一方、スターと呼ばれる人たちや、事業で成功している人たちは、その仕事を辞めるのが難しいくらい、自分の仕事を愛している。〜言ってみれば、与えることばかり考えているといえるだろう」
「花が好きな店の主人は、自分の大好きな花で、お客さんをどのように喜ばせようかと考えている。余分にサービスしようとか、きれいにラッピングしてあげようとか、お客が喜ぶサービスを無限に思いつく。お客にいかにたくさん与えられるかを考える。
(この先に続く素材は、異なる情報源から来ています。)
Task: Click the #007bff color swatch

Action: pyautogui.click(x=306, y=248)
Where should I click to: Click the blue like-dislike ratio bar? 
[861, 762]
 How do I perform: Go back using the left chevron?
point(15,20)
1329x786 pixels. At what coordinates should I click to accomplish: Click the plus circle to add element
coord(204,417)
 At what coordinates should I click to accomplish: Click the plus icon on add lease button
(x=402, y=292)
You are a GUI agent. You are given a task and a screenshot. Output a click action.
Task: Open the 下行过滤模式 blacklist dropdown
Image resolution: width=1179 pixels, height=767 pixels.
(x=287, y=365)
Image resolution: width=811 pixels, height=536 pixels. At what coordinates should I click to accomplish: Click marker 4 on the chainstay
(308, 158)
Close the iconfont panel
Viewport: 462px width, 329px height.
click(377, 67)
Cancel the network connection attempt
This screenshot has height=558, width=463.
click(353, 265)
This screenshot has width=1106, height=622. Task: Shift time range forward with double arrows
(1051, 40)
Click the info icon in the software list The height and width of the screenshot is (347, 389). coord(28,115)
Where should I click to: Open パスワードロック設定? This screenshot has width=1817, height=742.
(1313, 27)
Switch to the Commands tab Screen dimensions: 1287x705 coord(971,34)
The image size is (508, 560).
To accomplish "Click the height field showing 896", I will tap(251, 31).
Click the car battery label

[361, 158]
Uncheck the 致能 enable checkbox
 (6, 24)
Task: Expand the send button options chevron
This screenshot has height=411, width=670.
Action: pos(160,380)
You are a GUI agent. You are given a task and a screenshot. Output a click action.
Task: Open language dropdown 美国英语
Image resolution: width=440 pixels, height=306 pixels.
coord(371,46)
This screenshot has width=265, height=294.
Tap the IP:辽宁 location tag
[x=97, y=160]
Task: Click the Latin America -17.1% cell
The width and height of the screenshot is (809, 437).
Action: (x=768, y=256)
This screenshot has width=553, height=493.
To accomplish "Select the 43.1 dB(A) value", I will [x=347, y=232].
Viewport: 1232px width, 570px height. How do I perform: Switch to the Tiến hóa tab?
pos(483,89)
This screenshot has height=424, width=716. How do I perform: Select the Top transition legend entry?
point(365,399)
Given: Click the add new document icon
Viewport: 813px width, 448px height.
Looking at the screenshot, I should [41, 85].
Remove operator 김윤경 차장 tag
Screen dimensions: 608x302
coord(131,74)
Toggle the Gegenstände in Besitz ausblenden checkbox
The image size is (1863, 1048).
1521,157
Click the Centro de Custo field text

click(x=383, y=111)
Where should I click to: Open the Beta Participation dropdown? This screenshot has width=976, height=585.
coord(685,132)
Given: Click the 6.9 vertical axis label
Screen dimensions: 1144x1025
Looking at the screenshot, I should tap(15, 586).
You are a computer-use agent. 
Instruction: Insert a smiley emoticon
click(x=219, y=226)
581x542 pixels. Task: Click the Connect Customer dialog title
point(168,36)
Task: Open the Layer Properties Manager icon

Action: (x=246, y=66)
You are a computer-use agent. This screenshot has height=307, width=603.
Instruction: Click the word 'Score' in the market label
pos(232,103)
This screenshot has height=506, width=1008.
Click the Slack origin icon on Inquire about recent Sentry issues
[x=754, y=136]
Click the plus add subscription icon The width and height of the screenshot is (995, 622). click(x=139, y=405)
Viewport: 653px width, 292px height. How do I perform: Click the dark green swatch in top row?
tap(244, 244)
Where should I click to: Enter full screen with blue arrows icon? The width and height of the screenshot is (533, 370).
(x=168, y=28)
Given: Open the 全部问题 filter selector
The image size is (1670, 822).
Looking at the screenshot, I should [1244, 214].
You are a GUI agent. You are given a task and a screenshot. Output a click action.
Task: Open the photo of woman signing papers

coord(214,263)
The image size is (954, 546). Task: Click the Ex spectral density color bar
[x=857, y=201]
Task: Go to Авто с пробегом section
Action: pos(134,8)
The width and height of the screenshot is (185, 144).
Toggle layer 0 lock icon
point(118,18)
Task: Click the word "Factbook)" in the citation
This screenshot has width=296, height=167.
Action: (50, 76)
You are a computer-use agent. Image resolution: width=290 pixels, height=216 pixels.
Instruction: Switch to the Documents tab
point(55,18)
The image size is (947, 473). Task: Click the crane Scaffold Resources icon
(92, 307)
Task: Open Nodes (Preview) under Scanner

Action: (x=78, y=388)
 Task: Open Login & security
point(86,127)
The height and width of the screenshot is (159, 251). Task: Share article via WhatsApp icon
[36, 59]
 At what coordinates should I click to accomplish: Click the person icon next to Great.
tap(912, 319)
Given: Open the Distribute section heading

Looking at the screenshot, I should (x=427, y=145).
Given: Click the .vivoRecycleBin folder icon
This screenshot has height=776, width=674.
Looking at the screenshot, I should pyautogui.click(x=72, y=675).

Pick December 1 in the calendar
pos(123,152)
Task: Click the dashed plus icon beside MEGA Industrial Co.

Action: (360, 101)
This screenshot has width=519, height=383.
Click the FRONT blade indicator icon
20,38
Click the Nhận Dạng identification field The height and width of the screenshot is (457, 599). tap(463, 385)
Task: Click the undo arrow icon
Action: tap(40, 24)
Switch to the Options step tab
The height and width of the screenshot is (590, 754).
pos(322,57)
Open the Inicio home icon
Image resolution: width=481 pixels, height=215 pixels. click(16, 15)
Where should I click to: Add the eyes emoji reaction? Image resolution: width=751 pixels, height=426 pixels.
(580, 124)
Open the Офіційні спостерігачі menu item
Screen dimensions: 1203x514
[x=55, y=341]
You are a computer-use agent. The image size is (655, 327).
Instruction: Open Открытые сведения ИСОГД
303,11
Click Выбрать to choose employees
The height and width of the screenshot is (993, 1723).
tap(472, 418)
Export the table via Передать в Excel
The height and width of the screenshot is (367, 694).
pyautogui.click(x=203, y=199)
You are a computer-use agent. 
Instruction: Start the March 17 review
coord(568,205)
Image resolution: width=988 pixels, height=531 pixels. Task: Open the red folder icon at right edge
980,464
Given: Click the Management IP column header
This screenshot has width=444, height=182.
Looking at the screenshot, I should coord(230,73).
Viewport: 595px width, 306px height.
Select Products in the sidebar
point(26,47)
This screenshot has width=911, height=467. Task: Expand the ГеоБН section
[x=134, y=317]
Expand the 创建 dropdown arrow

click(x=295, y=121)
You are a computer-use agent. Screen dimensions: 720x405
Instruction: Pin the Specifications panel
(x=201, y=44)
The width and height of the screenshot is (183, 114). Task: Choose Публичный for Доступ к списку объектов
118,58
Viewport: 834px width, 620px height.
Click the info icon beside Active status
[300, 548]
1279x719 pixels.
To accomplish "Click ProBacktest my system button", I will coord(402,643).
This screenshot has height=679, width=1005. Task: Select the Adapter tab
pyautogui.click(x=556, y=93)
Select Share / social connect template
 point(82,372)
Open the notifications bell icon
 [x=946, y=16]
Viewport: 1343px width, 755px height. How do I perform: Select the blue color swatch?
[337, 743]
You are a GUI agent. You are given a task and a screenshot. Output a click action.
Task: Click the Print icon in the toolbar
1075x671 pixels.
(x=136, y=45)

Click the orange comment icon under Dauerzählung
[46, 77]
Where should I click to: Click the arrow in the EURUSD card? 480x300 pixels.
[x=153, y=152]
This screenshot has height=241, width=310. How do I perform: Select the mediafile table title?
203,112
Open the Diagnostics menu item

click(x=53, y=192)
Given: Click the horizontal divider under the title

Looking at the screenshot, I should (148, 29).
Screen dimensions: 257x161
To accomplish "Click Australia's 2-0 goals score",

一方、利益ばかり考えている花屋は、その逆をやる。一本サービスするなんて、とんでもない。ラッピングするときは有料にして利益を出そう。もっとたくさん客に花を買わせてやろうと、客から奪うことばかり考える。どちらの花屋で花を買いたいかね?」
「金持ちは多くの人に喜びを与えるから、金持ちになったのだ」ということである。私たちは金持ちを人から奪ったり、だましたりして儲けたと考える。金儲けを汚くて、醜い、悪いことだと捉える。だけど金持ちになった人は客に喜びを与えたからこそ、お客は多くの金をかれに払ったのである。だれもほしくないものなんかに金を払わないだろう。われわれはどうしてこのような金の利他的側面をみないで、利己的側面をみるのだろう?
それは自分自身の姿をみているにほかならないからではないだろうか。もらうことや、奪うことばかり考えている自分自身の姿が投影されているだけではないのか。自分がそんな人間だから、金持ちもそんなふうにしかみえないのだ。自分自身が人からもらうことばかり考えて、人に与えようなんてちっとも思ってないからではないのか。貨幣社会では人に多く与えた者が多くうけとるようになっている。金持ちはほんとうに悪徳商人なのか。日本人の金儲け観を検討したくなった。
この本は本田青年がアメリカで出会ったユダヤ人大富豪に幸せな金持ちになる方法を教えてもらう小説風の自己啓発書である。これは金持ちになるための方法論でもあるが、ほとんど精神世界に近いけど、もっと現実的な言説が語られている。金を稼ぐことは人生でもあり、また幸福論と同じでもあると教えてくれる。うん、まったく幸福論だ。ビジネスとはまったく人生にほかならないのである。成功の落とし穴についてもいろいろ教えてくれる。私はこの物語がどれだけ実話なのか気になりつづけたが。
悪くいうつもりはないけど、お金持ちになる自己啓発書って精神世界が混入しているものである。ナポレオン・ヒルとか船井幸雄とか書店に並ぶ自己啓発書は金儲けと精神世界がいっしょくたになっているものである。なぜ金儲けは精神世界に結びつきやすいのだろう。金儲けは人生と同じで科学的実証で測れるものではない未知数のものを多くふくみ、占いや怪しい世界に近いからだろうか。信念が強く必要になる世界からかもしれない。
私は自己啓発書は読んだほうがいいと思っている。ポジティヴやプラスになる考え方を知るというのは、ほんと役に立つ。人は放っておいたら、悪いほうへ、マイナスのほうへばかり、思考が固着してしまうようだからだ。凝り固まった思考の風通しをよくするために、自己啓発書は新たな発見と驚きをもたらしてくれる。もちろん健全な猜疑心もともにもってゆく必要もあるのはいうまでもないことだけど。